-- Opening Marker --
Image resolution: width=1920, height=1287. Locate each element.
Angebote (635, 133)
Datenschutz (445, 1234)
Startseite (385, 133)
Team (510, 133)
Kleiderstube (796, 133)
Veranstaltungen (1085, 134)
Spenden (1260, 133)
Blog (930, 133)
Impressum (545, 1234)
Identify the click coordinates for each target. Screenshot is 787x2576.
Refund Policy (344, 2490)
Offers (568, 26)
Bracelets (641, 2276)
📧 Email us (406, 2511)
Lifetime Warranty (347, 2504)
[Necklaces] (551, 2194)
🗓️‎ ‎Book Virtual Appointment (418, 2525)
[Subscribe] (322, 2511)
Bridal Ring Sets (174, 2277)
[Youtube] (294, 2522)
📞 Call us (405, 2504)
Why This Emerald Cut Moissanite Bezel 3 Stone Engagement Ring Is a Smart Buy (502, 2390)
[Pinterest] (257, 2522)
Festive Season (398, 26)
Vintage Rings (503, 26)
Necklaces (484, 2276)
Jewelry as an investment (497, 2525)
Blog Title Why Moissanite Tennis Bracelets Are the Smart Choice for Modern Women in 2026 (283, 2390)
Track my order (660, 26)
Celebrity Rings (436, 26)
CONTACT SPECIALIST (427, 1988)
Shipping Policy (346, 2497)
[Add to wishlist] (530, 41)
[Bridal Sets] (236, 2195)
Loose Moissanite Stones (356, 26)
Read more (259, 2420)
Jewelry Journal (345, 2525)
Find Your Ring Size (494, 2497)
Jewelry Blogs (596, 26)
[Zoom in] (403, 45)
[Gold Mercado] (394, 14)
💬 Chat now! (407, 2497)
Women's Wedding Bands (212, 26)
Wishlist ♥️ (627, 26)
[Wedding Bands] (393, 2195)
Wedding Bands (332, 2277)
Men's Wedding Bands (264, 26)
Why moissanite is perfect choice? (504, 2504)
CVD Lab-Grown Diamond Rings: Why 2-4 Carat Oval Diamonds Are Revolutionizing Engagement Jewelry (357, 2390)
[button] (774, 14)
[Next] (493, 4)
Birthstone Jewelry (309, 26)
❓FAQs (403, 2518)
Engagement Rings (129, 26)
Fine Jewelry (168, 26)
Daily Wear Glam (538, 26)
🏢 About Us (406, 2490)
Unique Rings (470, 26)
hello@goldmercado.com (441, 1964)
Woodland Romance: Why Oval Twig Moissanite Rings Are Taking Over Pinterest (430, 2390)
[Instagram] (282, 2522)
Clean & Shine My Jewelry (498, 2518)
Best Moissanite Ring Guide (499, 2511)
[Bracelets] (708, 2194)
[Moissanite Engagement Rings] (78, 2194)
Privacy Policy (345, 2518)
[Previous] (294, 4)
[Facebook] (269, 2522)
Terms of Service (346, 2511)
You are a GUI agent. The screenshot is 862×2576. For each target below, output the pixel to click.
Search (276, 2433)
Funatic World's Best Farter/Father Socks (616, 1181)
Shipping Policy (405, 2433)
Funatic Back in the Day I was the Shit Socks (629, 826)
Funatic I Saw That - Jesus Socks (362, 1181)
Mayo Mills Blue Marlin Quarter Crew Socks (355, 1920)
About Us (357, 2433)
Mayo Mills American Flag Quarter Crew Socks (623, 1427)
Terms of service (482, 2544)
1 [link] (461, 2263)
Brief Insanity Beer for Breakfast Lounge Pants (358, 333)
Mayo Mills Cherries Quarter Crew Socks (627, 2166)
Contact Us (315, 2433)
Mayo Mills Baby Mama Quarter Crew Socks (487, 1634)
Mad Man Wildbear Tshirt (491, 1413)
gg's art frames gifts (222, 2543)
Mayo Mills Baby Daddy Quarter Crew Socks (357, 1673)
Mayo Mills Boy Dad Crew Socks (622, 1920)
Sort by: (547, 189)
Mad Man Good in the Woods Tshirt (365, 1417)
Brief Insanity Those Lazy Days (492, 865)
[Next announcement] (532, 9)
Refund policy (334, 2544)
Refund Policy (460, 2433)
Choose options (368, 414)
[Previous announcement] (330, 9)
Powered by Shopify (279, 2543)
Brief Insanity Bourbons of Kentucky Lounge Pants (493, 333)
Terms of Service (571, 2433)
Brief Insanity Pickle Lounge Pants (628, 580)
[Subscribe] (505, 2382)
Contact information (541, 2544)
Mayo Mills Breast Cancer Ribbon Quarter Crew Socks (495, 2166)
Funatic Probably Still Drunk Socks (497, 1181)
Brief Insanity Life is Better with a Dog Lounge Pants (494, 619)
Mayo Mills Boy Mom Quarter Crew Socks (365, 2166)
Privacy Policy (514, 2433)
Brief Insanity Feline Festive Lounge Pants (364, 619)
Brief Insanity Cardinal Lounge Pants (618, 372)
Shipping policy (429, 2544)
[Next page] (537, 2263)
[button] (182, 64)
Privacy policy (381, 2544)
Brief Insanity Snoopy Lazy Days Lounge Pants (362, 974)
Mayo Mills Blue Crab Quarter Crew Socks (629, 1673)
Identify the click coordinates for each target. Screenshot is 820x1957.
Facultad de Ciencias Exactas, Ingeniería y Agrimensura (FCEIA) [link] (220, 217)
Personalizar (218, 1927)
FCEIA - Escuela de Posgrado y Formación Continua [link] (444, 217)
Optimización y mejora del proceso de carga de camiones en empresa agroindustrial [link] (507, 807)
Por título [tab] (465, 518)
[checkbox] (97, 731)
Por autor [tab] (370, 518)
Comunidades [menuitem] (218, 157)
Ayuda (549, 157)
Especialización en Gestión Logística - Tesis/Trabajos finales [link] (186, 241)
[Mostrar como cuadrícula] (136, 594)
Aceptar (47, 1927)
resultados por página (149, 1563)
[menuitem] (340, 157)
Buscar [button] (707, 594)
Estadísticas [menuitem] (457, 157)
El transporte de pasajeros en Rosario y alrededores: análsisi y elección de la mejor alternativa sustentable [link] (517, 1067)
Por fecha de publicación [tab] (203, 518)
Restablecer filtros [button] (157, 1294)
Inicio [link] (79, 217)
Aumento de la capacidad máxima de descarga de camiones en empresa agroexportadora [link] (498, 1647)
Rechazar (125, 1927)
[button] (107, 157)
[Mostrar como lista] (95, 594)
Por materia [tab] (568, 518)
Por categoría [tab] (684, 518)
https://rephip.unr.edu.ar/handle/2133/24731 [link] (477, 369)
-- Closing Marker --
Reproduce the material above, keeping every line intact.

### COMPLETED TASK
Image resolution: width=1920, height=1287. Locate each element.
Angebote (635, 133)
Datenschutz (445, 1234)
Startseite (385, 133)
Team (510, 133)
Kleiderstube (796, 133)
Veranstaltungen (1085, 134)
Spenden (1260, 133)
Blog (930, 133)
Impressum (545, 1234)
Identify the click coordinates for each target. Screenshot is 787x2576.
Refund Policy (344, 2490)
Offers (568, 26)
Bracelets (641, 2276)
📧 Email us (406, 2511)
Lifetime Warranty (347, 2504)
[Necklaces] (551, 2194)
🗓️‎ ‎Book Virtual Appointment (418, 2525)
[Subscribe] (322, 2511)
Bridal Ring Sets (174, 2277)
[Youtube] (294, 2522)
📞 Call us (405, 2504)
Why This Emerald Cut Moissanite Bezel 3 Stone Engagement Ring Is a Smart Buy (502, 2390)
[Pinterest] (257, 2522)
Festive Season (398, 26)
Vintage Rings (503, 26)
Necklaces (484, 2276)
Jewelry as an investment (497, 2525)
Blog Title Why Moissanite Tennis Bracelets Are the Smart Choice for Modern Women in 2026 (283, 2390)
Track my order (660, 26)
Celebrity Rings (436, 26)
CONTACT SPECIALIST (427, 1988)
Shipping Policy (346, 2497)
[Add to wishlist] (530, 41)
[Bridal Sets] (236, 2195)
Loose Moissanite Stones (356, 26)
Read more (259, 2420)
Jewelry Journal (345, 2525)
Find Your Ring Size (494, 2497)
Jewelry Blogs (596, 26)
[Zoom in] (403, 45)
[Gold Mercado] (394, 14)
💬 Chat now! (407, 2497)
Women's Wedding Bands (212, 26)
Wishlist ♥️ (627, 26)
[Wedding Bands] (393, 2195)
Wedding Bands (332, 2277)
Men's Wedding Bands (264, 26)
Why moissanite is perfect choice? (504, 2504)
CVD Lab-Grown Diamond Rings: Why 2-4 Carat Oval Diamonds Are Revolutionizing Engagement Jewelry (357, 2390)
[button] (774, 14)
[Next] (493, 4)
Birthstone Jewelry (309, 26)
❓FAQs (403, 2518)
Engagement Rings (129, 26)
Fine Jewelry (168, 26)
Daily Wear Glam (538, 26)
🏢 About Us (406, 2490)
Unique Rings (470, 26)
hello@goldmercado.com (441, 1964)
Woodland Romance: Why Oval Twig Moissanite Rings Are Taking Over Pinterest (430, 2390)
[Instagram] (282, 2522)
Clean & Shine My Jewelry (498, 2518)
Best Moissanite Ring Guide (499, 2511)
[Bracelets] (708, 2194)
[Moissanite Engagement Rings] (78, 2194)
Privacy Policy (345, 2518)
[Previous] (294, 4)
[Facebook] (269, 2522)
Terms of Service (346, 2511)
You are a GUI agent. The screenshot is 862×2576. For each target below, output the pixel to click.
Search (276, 2433)
Funatic World's Best Farter/Father Socks (616, 1181)
Shipping Policy (405, 2433)
Funatic Back in the Day I was the Shit Socks (629, 826)
Funatic I Saw That - Jesus Socks (362, 1181)
Mayo Mills Blue Marlin Quarter Crew Socks (355, 1920)
About Us (357, 2433)
Mayo Mills American Flag Quarter Crew Socks (623, 1427)
Terms of service (482, 2544)
1 [link] (461, 2263)
Brief Insanity Beer for Breakfast Lounge Pants (358, 333)
Mayo Mills Cherries Quarter Crew Socks (627, 2166)
Contact Us (315, 2433)
Mayo Mills Baby Mama Quarter Crew Socks (487, 1634)
Mad Man Wildbear Tshirt (491, 1413)
gg's art frames gifts (222, 2543)
Mayo Mills Baby Daddy Quarter Crew Socks (357, 1673)
Mayo Mills Boy Dad Crew Socks (622, 1920)
Sort by: (547, 189)
Mad Man Good in the Woods Tshirt (365, 1417)
Brief Insanity Those Lazy Days (492, 865)
[Next announcement] (532, 9)
Refund policy (334, 2544)
Refund Policy (460, 2433)
Choose options (368, 414)
[Previous announcement] (330, 9)
Powered by Shopify (279, 2543)
Brief Insanity Bourbons of Kentucky Lounge Pants (493, 333)
Terms of Service (571, 2433)
Brief Insanity Pickle Lounge Pants (628, 580)
[Subscribe] (505, 2382)
Contact information (541, 2544)
Mayo Mills Breast Cancer Ribbon Quarter Crew Socks (495, 2166)
Funatic Probably Still Drunk Socks (497, 1181)
Brief Insanity Life is Better with a Dog Lounge Pants (494, 619)
Mayo Mills Boy Mom Quarter Crew Socks (365, 2166)
Privacy Policy (514, 2433)
Brief Insanity Feline Festive Lounge Pants (364, 619)
Brief Insanity Cardinal Lounge Pants (618, 372)
Shipping policy (429, 2544)
[Next page] (537, 2263)
[button] (182, 64)
Privacy policy (381, 2544)
Brief Insanity Snoopy Lazy Days Lounge Pants (362, 974)
Mayo Mills Blue Crab Quarter Crew Socks (629, 1673)
Identify the click coordinates for each target. Screenshot is 820x1957.
Facultad de Ciencias Exactas, Ingeniería y Agrimensura (FCEIA) [link] (220, 217)
Personalizar (218, 1927)
FCEIA - Escuela de Posgrado y Formación Continua [link] (444, 217)
Optimización y mejora del proceso de carga de camiones en empresa agroindustrial [link] (507, 807)
Por título [tab] (465, 518)
[checkbox] (97, 731)
Por autor [tab] (370, 518)
Comunidades [menuitem] (218, 157)
Ayuda (549, 157)
Especialización en Gestión Logística - Tesis/Trabajos finales [link] (186, 241)
[Mostrar como cuadrícula] (136, 594)
Aceptar (47, 1927)
resultados por página (149, 1563)
[menuitem] (340, 157)
Buscar [button] (707, 594)
Estadísticas [menuitem] (457, 157)
El transporte de pasajeros en Rosario y alrededores: análsisi y elección de la mejor alternativa sustentable [link] (517, 1067)
Por fecha de publicación [tab] (203, 518)
Restablecer filtros [button] (157, 1294)
Inicio [link] (79, 217)
Aumento de la capacidad máxima de descarga de camiones en empresa agroexportadora [link] (498, 1647)
Rechazar (125, 1927)
[button] (107, 157)
[Mostrar como lista] (95, 594)
Por materia [tab] (568, 518)
Por categoría [tab] (684, 518)
https://rephip.unr.edu.ar/handle/2133/24731 [link] (477, 369)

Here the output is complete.